══ GIVEN RECORDS
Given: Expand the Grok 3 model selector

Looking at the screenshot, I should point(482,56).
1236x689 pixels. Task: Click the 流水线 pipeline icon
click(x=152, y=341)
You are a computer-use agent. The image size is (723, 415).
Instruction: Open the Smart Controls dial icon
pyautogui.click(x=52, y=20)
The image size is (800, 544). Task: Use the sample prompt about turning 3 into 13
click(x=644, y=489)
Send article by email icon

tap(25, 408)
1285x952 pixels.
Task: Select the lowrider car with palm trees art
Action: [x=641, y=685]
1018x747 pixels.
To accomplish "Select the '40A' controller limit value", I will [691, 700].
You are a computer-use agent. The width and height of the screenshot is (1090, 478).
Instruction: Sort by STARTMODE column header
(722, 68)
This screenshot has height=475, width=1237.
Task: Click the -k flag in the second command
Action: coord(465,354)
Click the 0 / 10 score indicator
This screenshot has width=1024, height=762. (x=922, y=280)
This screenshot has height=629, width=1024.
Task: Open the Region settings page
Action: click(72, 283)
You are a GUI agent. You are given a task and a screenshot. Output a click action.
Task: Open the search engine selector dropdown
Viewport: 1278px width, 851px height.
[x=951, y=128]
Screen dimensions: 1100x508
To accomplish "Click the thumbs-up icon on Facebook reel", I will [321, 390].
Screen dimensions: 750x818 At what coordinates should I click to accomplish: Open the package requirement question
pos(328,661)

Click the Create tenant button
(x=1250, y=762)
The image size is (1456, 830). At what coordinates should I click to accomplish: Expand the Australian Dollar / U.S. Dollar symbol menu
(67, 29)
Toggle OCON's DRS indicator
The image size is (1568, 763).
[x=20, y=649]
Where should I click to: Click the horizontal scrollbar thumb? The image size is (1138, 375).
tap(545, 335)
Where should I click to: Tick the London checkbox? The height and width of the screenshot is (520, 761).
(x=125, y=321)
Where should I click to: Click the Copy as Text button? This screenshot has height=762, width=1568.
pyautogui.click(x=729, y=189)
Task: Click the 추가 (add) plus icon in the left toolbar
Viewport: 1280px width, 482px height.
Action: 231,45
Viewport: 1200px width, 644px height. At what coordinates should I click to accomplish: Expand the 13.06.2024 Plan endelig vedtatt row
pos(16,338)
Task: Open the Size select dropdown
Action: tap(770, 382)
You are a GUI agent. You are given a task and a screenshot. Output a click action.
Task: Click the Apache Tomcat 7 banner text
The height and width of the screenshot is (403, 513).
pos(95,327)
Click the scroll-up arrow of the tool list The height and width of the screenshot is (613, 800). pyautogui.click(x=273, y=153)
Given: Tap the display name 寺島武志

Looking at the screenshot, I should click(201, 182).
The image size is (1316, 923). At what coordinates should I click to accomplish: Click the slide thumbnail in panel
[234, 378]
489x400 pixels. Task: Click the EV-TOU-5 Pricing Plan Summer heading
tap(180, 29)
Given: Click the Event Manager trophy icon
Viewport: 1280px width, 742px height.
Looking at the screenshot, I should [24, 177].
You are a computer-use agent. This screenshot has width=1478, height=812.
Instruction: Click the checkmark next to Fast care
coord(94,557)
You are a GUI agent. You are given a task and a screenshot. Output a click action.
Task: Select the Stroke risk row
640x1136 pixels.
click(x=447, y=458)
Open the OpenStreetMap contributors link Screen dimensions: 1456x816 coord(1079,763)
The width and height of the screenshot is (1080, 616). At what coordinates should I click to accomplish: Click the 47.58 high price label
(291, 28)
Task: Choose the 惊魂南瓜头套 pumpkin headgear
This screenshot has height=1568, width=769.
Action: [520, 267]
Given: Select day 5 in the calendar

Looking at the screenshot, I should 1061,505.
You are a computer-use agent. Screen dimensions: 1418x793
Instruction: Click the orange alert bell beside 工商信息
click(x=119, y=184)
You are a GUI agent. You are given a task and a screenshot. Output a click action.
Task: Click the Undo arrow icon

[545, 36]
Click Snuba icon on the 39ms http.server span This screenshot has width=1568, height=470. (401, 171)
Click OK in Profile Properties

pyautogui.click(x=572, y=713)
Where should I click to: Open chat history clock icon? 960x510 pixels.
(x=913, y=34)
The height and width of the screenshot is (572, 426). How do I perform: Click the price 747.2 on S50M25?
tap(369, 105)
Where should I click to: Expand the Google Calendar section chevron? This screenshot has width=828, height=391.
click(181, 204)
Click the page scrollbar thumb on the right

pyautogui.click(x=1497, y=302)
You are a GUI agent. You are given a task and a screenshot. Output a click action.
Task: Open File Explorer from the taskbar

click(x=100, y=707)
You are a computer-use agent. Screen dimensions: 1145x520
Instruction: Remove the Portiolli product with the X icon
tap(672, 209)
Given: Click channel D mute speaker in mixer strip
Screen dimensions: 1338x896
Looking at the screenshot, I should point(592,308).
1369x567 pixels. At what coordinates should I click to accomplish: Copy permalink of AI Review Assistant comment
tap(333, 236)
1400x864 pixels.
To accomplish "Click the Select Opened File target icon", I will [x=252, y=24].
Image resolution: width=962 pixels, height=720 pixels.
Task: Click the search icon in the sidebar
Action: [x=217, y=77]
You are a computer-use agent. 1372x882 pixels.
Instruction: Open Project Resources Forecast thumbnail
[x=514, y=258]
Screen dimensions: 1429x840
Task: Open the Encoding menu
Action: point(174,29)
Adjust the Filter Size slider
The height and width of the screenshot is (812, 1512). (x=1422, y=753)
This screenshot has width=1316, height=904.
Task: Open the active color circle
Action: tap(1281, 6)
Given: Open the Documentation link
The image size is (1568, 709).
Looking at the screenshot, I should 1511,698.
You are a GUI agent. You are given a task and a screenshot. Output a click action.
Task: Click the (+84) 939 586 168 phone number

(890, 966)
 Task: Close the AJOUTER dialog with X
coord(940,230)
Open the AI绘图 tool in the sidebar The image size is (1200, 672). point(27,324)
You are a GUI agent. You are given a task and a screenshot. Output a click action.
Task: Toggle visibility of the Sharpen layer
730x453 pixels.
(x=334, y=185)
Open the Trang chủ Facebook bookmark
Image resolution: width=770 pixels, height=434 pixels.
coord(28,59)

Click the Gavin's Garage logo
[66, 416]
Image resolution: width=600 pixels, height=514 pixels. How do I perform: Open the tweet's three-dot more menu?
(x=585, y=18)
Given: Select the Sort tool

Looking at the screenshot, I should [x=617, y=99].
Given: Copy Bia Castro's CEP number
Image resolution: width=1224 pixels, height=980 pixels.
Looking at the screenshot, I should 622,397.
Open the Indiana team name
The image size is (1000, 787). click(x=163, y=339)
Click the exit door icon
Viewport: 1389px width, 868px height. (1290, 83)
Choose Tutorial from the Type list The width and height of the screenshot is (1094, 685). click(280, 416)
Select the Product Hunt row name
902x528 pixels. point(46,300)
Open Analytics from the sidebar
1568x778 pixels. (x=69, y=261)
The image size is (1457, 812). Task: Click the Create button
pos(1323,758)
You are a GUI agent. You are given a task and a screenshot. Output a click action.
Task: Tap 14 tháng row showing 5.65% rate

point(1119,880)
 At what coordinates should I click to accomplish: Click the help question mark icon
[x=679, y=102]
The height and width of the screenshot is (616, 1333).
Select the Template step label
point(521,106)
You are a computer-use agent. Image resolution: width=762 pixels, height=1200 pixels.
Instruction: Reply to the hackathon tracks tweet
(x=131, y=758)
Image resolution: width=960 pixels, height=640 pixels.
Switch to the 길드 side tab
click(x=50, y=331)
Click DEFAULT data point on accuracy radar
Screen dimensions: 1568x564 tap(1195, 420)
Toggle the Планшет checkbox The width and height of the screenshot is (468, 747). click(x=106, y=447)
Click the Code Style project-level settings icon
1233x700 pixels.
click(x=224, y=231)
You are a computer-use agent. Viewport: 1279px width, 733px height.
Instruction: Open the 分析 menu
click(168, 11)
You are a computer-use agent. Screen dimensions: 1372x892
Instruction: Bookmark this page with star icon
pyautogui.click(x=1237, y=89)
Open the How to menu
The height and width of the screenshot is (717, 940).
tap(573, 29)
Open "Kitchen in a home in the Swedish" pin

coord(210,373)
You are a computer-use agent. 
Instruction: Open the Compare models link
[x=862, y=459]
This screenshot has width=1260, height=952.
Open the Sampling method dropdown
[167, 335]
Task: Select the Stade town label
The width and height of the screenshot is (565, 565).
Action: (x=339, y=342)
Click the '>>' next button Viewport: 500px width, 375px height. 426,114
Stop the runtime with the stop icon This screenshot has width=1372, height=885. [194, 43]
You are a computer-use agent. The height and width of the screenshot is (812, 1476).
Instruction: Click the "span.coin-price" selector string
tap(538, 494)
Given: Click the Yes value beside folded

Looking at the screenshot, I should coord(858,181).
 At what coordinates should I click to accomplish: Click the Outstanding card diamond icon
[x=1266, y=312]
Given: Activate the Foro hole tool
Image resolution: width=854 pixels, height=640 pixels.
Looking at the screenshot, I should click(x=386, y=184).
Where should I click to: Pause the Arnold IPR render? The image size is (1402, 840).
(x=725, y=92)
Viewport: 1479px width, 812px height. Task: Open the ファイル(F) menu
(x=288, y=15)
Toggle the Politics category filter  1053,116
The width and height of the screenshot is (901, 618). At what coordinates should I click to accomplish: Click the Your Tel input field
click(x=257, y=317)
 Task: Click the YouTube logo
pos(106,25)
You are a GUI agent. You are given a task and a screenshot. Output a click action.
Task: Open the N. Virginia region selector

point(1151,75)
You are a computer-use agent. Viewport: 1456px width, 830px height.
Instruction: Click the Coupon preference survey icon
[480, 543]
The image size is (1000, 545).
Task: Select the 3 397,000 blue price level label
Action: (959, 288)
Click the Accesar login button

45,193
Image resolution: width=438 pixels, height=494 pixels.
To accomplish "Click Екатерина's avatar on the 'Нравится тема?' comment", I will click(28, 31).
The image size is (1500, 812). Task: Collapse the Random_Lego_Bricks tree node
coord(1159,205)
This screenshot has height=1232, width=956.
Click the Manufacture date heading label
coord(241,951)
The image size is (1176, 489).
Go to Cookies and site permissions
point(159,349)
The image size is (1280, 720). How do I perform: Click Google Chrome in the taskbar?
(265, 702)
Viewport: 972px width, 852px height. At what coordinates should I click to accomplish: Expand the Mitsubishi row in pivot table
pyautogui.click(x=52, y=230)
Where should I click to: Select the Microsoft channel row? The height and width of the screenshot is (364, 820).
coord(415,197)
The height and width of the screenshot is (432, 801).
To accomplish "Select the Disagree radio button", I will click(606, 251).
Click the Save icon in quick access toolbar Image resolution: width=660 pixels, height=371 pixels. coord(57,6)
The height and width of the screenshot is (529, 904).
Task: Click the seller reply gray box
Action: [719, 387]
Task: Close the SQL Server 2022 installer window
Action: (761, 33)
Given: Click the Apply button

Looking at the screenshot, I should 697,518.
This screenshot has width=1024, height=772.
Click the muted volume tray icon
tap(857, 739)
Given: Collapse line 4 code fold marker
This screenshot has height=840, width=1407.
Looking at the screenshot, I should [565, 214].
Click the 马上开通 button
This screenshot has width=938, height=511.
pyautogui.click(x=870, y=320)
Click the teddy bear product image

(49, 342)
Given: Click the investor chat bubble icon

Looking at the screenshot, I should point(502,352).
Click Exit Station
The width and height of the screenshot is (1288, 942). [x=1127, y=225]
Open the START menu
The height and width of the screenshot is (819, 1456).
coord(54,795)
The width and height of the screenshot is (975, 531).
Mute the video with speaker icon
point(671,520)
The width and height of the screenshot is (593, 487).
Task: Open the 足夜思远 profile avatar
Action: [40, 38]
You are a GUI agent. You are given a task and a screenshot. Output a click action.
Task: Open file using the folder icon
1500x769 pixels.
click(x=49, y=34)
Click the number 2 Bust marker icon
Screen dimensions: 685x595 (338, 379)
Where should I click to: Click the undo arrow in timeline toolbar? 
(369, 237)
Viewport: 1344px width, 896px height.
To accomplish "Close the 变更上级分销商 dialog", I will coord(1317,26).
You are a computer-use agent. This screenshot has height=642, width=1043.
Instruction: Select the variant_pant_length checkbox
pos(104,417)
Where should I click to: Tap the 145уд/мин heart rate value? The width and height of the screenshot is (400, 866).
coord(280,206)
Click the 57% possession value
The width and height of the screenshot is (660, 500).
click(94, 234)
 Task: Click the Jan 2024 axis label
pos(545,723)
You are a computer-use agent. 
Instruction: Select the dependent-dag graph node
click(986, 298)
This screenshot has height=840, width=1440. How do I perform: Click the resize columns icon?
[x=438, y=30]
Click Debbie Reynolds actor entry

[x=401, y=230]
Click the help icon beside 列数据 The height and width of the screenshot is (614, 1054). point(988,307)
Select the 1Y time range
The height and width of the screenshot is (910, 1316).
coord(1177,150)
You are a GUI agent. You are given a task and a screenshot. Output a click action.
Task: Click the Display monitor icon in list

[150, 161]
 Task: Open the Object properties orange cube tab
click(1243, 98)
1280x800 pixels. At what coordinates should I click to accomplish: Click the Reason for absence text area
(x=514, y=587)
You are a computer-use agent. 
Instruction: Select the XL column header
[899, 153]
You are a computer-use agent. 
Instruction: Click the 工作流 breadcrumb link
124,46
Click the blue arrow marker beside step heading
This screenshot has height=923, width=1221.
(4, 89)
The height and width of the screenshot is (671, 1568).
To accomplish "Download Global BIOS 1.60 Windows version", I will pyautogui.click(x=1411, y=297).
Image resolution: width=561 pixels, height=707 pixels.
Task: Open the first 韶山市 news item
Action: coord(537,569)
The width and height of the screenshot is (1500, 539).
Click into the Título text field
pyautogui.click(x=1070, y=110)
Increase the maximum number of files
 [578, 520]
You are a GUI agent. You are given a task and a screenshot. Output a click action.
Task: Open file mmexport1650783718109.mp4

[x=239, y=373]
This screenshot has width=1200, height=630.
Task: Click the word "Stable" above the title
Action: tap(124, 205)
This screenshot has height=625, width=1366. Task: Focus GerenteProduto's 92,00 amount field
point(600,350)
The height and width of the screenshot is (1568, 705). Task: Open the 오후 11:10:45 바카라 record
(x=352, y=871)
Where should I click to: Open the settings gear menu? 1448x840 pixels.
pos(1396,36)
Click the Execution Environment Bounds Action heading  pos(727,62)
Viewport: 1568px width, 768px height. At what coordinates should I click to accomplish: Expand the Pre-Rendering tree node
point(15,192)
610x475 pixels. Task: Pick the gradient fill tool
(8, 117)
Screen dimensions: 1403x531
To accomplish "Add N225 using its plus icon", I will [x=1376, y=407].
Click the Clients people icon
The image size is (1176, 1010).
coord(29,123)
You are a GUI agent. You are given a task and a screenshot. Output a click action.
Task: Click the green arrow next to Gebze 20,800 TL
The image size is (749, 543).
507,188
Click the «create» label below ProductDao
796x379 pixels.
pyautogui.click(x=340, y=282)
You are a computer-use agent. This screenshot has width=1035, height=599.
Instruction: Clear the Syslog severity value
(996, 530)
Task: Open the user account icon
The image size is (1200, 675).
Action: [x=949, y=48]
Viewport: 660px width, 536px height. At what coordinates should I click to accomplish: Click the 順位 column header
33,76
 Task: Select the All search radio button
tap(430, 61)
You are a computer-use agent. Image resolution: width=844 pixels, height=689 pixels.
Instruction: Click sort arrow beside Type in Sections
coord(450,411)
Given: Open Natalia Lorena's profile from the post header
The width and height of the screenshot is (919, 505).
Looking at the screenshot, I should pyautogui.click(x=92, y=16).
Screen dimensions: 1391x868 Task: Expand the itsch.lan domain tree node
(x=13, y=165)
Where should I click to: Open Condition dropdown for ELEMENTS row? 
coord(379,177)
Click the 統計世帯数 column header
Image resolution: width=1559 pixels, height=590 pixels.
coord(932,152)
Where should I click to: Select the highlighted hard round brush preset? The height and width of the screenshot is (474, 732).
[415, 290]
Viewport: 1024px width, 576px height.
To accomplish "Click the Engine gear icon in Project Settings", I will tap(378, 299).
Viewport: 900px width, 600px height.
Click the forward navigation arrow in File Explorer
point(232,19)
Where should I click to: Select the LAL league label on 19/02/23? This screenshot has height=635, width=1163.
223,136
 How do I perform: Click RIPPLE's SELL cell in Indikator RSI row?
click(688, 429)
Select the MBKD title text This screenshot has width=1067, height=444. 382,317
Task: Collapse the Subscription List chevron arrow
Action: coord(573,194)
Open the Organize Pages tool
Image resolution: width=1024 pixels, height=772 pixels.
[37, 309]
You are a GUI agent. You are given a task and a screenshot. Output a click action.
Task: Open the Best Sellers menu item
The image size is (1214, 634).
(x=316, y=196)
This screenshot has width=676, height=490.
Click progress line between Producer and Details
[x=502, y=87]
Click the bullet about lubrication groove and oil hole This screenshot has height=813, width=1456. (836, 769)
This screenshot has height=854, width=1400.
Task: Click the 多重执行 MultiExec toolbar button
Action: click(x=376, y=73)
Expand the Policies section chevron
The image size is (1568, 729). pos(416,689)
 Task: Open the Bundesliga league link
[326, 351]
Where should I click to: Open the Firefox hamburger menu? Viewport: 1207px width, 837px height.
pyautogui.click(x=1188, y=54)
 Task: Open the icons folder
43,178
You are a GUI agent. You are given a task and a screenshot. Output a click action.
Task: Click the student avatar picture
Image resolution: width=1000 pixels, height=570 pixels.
════
[INSTRUCTIONS FOR THE TASK]: Transcribe the listing above from the line containing "Screen dimensions: 1100x508" through the line containing "Action: tap(770, 382)", keeping both of those lines.

[COMPLETED EXERCISE]:
Screen dimensions: 1100x508
To accomplish "Click the thumbs-up icon on Facebook reel", I will [321, 390].
Screen dimensions: 750x818 At what coordinates should I click to accomplish: Open the package requirement question
pos(328,661)

Click the Create tenant button
(x=1250, y=762)
The image size is (1456, 830). At what coordinates should I click to accomplish: Expand the Australian Dollar / U.S. Dollar symbol menu
(67, 29)
Toggle OCON's DRS indicator
The image size is (1568, 763).
[x=20, y=649]
Where should I click to: Click the horizontal scrollbar thumb? The image size is (1138, 375).
tap(545, 335)
Where should I click to: Tick the London checkbox? The height and width of the screenshot is (520, 761).
(x=125, y=321)
Where should I click to: Click the Copy as Text button? This screenshot has height=762, width=1568.
pyautogui.click(x=729, y=189)
Task: Click the 추가 (add) plus icon in the left toolbar
Viewport: 1280px width, 482px height.
Action: 231,45
Viewport: 1200px width, 644px height. At what coordinates should I click to accomplish: Expand the 13.06.2024 Plan endelig vedtatt row
pos(16,338)
Task: Open the Size select dropdown
Action: tap(770, 382)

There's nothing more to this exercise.